Many presidents excelled at sports during their high school and college days, but the seven in this list kept up the athleticism all the way through their presidency.
Obama is probably the best baller the White House has ever seen. The lefty participated in a 3-on-3 tournament while he was campaigning back in 2007, and he regularly holds games on the White House court with cabinet members and congressmen. He also has played a few hundred rounds of golf while in office, and he carves time out in his schedule for weight training and cardio workout sessions.
Hooverball played during Herbert Hoover's presidency.
The only president with a sport named after him, Hooverball is a combination of volleyball and tennis, played with a six-pound medicine ball. Hoover and members of his staff, known as the “Medicine Ball Cabinet,” would hurl the ball over an eight-foot tall net. To this day, the Hoover Presidential Library Association hosts the Hooverball Championships in Hoover’s hometown of West Branch, Iowa.
Though he took bicycling vacations, Wilson’s true love was golf. He played more than 1,000 rounds during his two terms in office, and he even had Secret Service members paint his golf balls black so he could still play during the winter. Gotta know if you’ve ended up in the rough, after all.
Wilson also gets bonus points for being the first president to throw out the first pitch in a World Series, doing so during the 1915 edition of the Fall Classic between the Boston Red Sox and Philadelphia Phillies.
Dwight Eisenhower playing golf in Newport, R.I. (Image via State of Rhode Island.)
Ike boasted a litany of athletic accomplishments before ever stepping foot in the Oval Office, but once there, he quickly adopted golf as his game of choice. A member of the Augusta National Golf Club, Eisenhower had a small facility installed at Camp David. He also established the President’s Council on Youth Fitness to encourage children to be more active. Some 60 years later, Pokémon Go is carrying on his legacy.
Having a morning ritual is important. Adams’ was waking up at 5 a.m., stripping down, and swimming in the Potomac River. But skinny-dipping wasn’t his lone athletic endeavor; he frequently took walks, rode horses, and shot billiards. In fact, he installed the White House’s first pool table.
The elder Bush is a member of the World Golf Hall of Fame, but he’s probably better known for two other activities: tennis and skydiving. He expanded the White House tennis court, and received an Anna Kournikova serve to the butt during a celebrity doubles match after his presidency.
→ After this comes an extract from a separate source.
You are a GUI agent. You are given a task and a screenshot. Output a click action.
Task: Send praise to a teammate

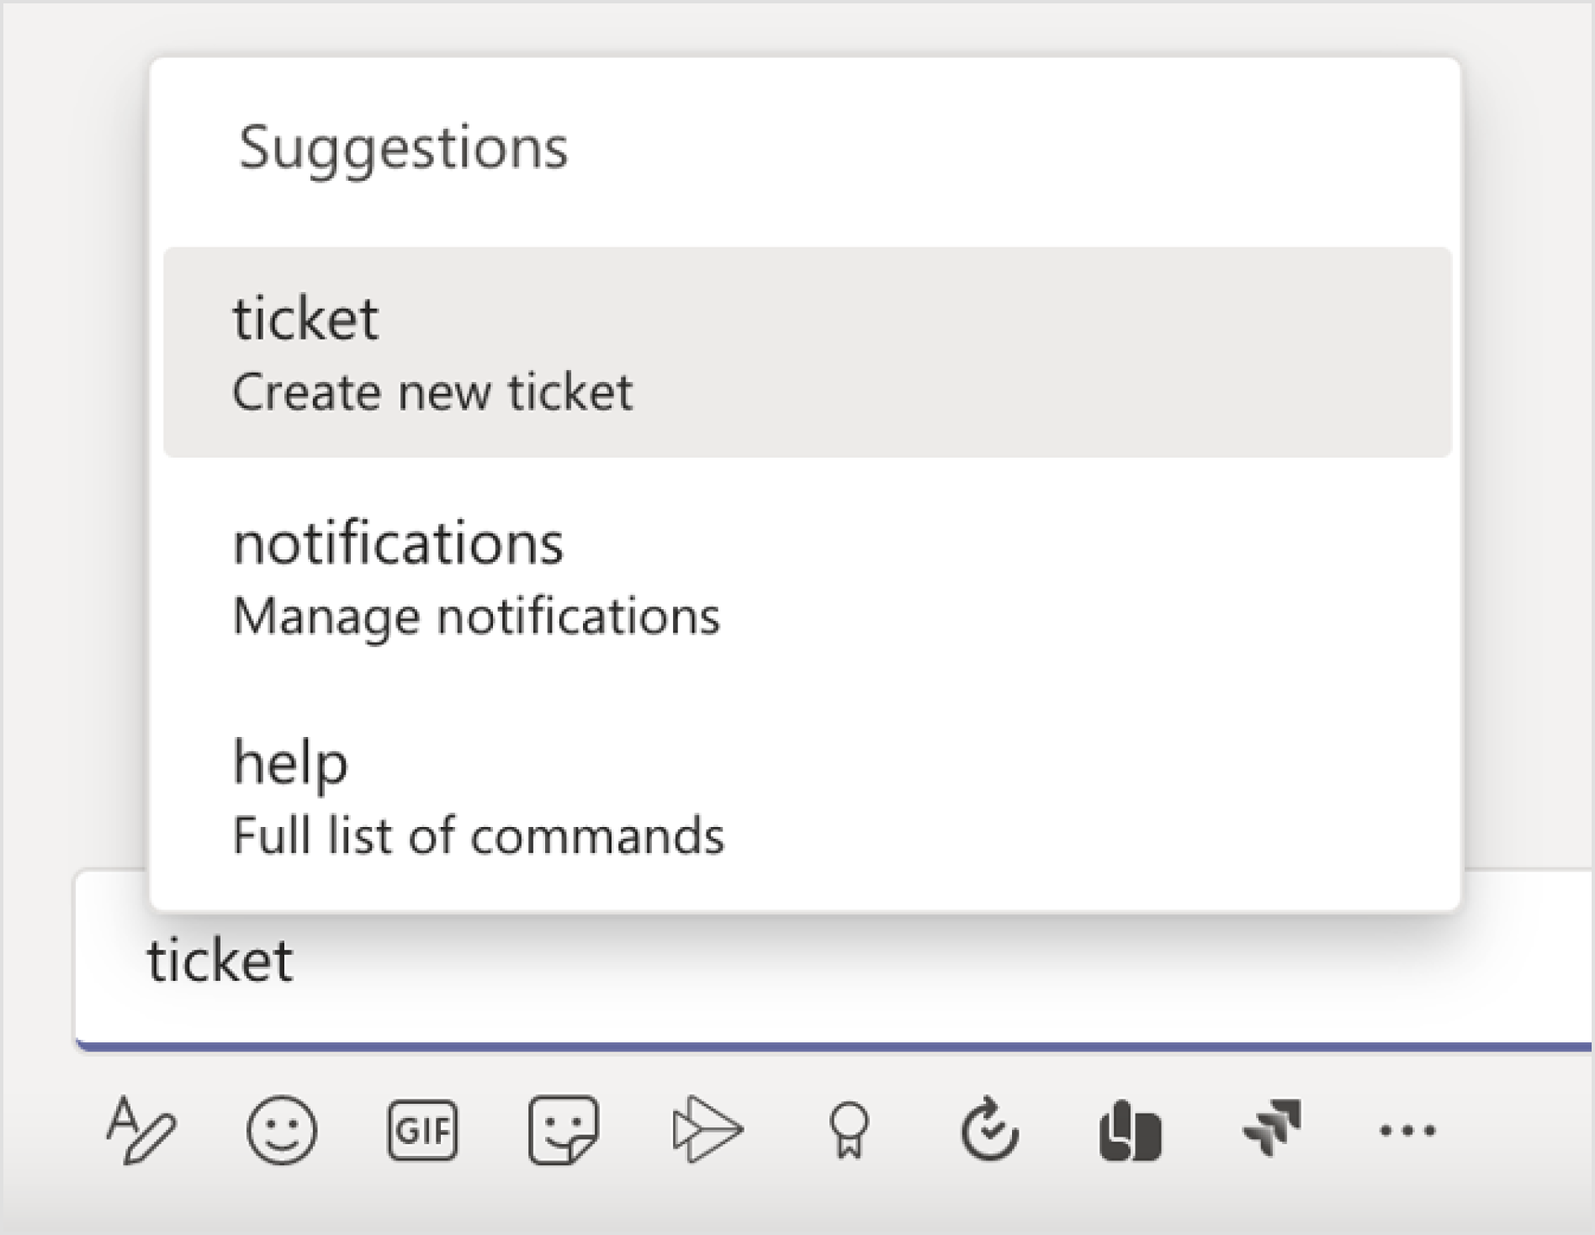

Bush and Chris Evert at Camp David.
Bush Sr. credits his mother for his interest in the sport. He once complained that he was off his game, to which she replied, “You don’t have a game. Get out and work harder.” In addition, Bush has gone skydiving eight times, including on his 80th, 85th and 90th birthdays.
Before all the Chuck Norris memes, we had Teddy Roosevelt. There was hardly an athletic challenge this man could not conquer. Suffering from debilitating asthma as a child, Roosevelt pledged himself to a strenuous, active lifestyle. He was an avid singlestick player, and jogged regularly around the Washington Monument.
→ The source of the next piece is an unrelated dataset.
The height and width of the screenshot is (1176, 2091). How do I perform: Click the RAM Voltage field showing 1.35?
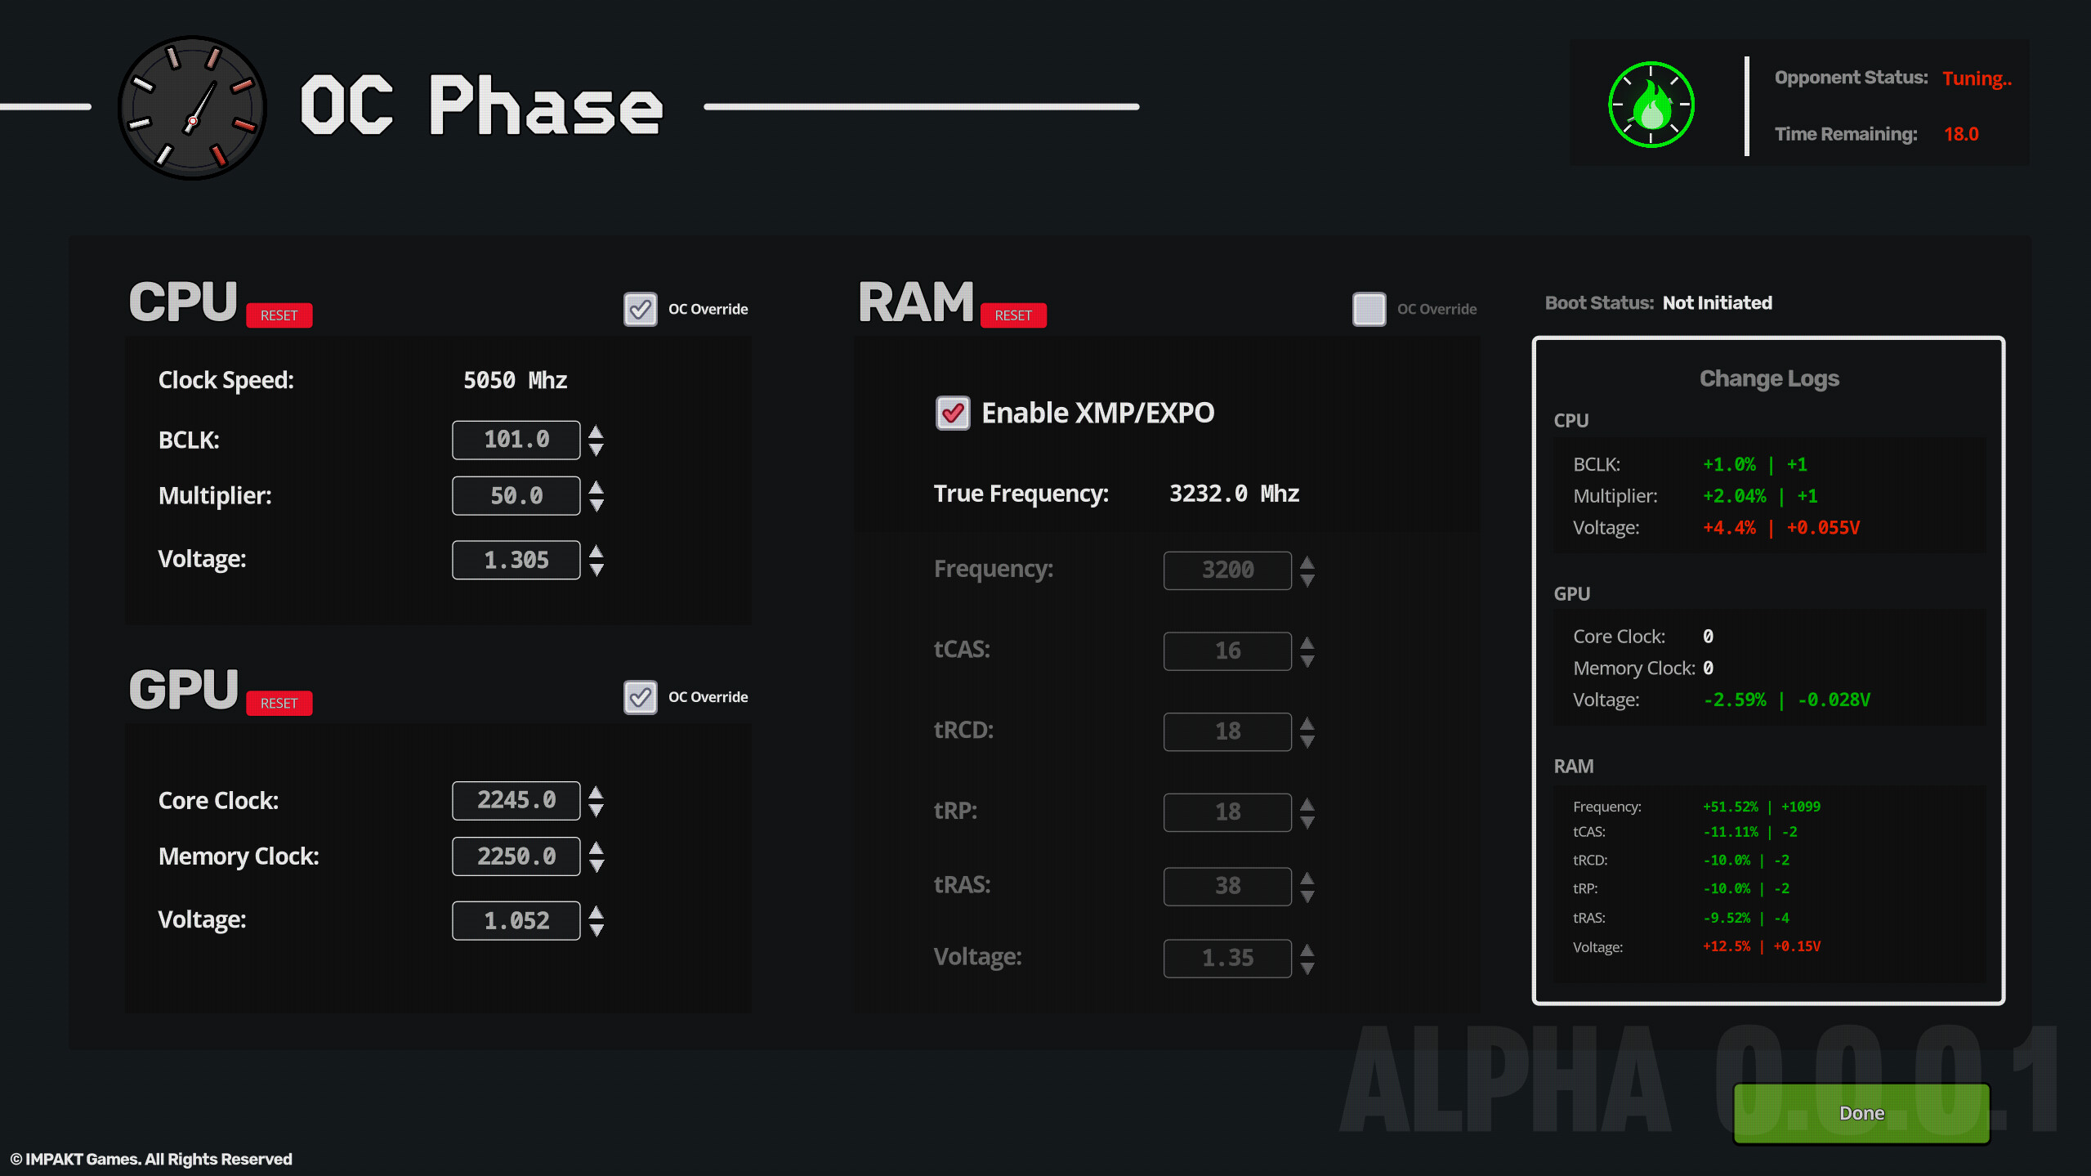point(1226,958)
Roosevelt and John Muir at Yosemite.
Early on in his presidency, he had a tennis court built onto the White House grounds, which he used often. He boxed and practiced judo, attaining a third-degree brown belt in the sport. Roosevelt was also no stranger to injury – he showed up to a White House reception with his arm bandaged after a singlestick wound, and he hosted a boxing match against a pro boxer in the White House that ended up blinding him in one eye.
And while not necessarily a sporting accomplishment, Roosevelt was once shot in the chest, but the bullet was stopped by a 50-page speech that was in his breast pocket. Amazingly, he gave the speech later that afternoon.